Hello to everyone. Utilizing the tidymodels framework in order to implement the CART algorithm and implementing tuning for the available hyperparameters in the rpart package (tree depth, cost complexity), it turned out that a decision stump (tree depth = 1) with a minor significance cost complexity parameter (ca=1e-10) is preffered.
When i extract the importance scores though, i get scores for several (6) of the available 8 predictors. Except the splitting variable, how is possible for the other predictors to present importance scores since they have never selected as the splitting variable? Shouldn't they be zero?
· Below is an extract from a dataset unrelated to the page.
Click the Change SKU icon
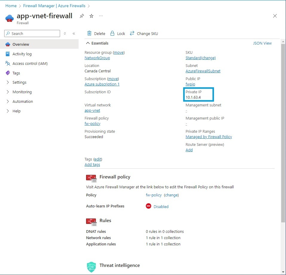coord(132,33)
CART sets up surrogate split variables by default. These get used if one of the predictors has missing values in the future. You can turn them off though:
library(rpart)
with_ss <- rpart(mpg ~ ., data = mtcars)
# Should only use cyl and hp
with_ss$variable.importance
#> cyl disp hp wt qsec vs carb gear
#> 724.18935 721.08062 702.29023 573.72817 442.05737 395.01237 31.36333 15.68167
ctrl <- rpart.control(maxsurrogate = 0)
without_ss <- rpart(mpg ~ ., data = mtcars, control = ctrl)
without_ss$variable.importance
#> cyl hp
#> 724.1894 109.7717
I mean the predictors which present significant correlation with the splitting variable are utilized as surrogate ones. That's why I get importance scores for other predictors beyond the splitting one?